Sally shared the story of her battle with alcoholism. She recalled the day she got sober – the day she woke up to find that her husband refused to go buy her usual daily box of wine from the liquor store. She went back to bed and finally crawled out sometime around 2:00pm. She had been drunk for so long that she didn’t know how to participate in her life as a sober person. What really struck me was what she did next. After feeling sorry for herself for a while she got up & started doing laundry. She had no clue how to “be sober” but she knew she needed to participate in the simple actions of life again & laundry was something she knew how to do.

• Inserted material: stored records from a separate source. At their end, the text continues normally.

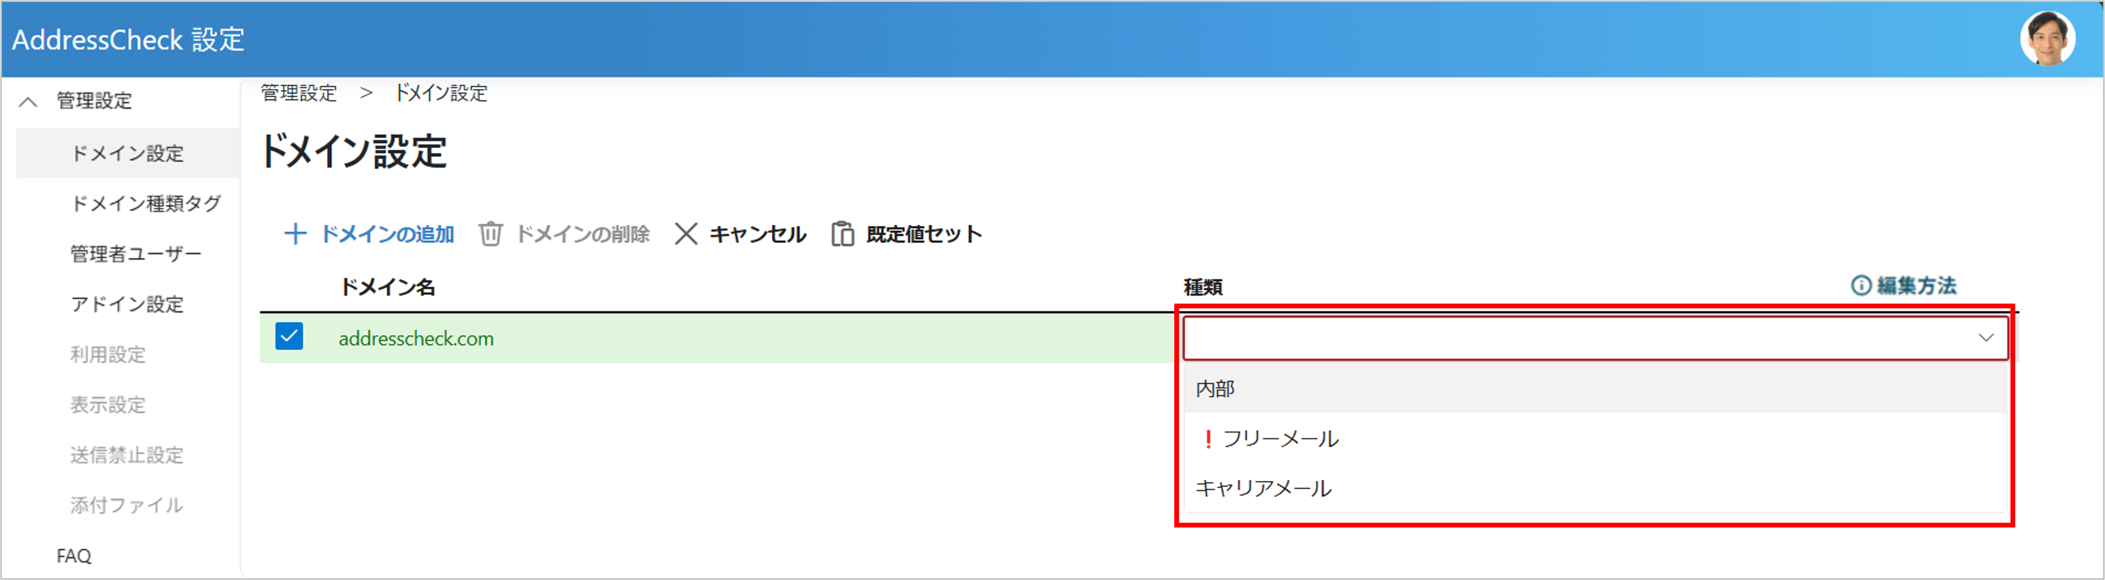This screenshot has height=580, width=2105.
Task: Click the 編集方法 help link
Action: pyautogui.click(x=1915, y=286)
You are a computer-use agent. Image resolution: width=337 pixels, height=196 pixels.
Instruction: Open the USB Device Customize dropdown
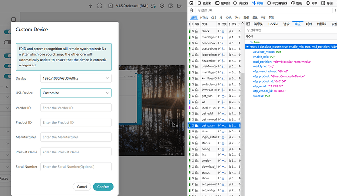(x=76, y=93)
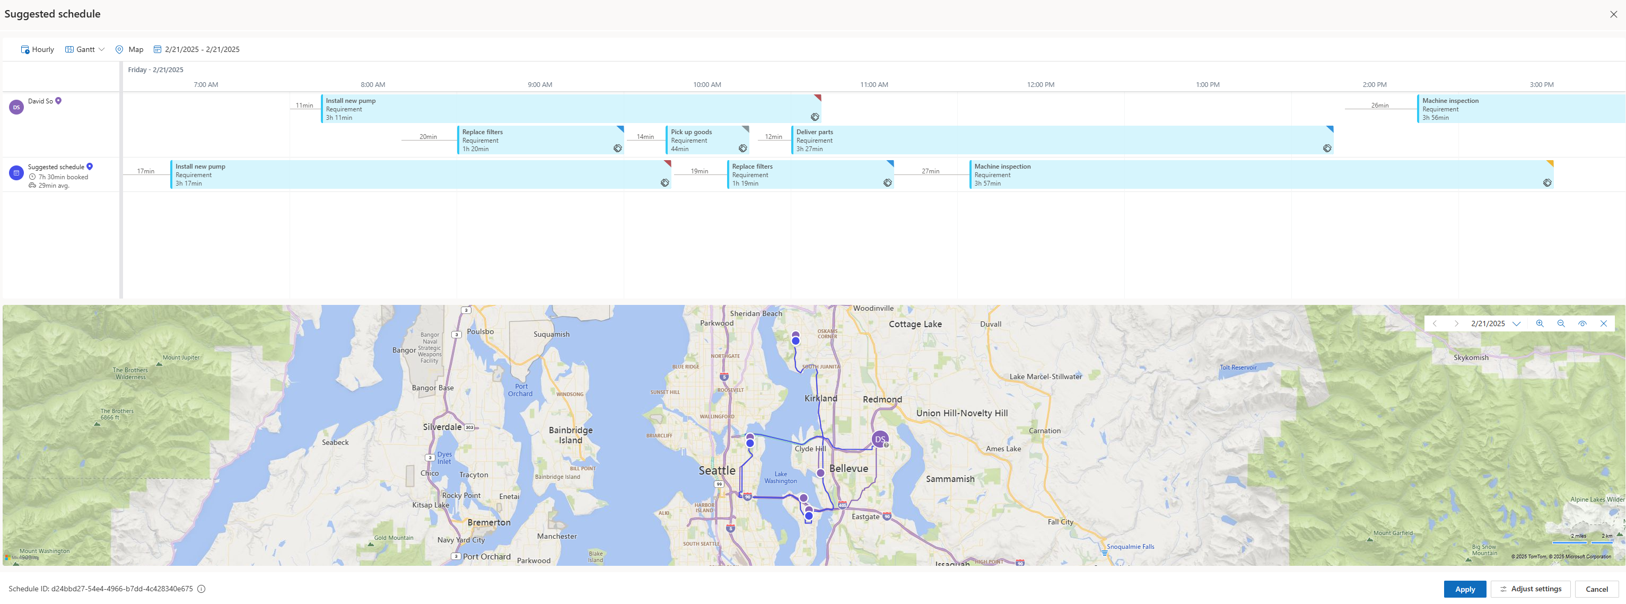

It was a life preserver she could grab hold of while she felt like she was drowning.  

For a lot of my life I used work & busy activity as a way to avoid feeling, to avoid life. And there are times when I can still fall into that trap. But at the same time, when life feels like it’s spinning out of control all around me & I’m gasping for air, the work of life can be like a life preserver

Growing up in church, I learned early on to over-spiritualize everything. When life knocks you to your knees that’s the best position to pray in, right?! That line of thinking would tell me that when life feels like it’s spinning out of control I should pray like I’ve never prayed before & God will give me peace.

I don’t doubt that God is the source of all peace. And that He grants it even when we don’t ask for it. But I’m discovering that doesn’t mean I have to sit idly by. Sometimes simply participating in the mundane activity of life gives me the space to catch a breath. It’s a handle to grasp onto. And as I go through the motions God’s love & peace soak into my heart through the back door that is unguarded by fear & doubt.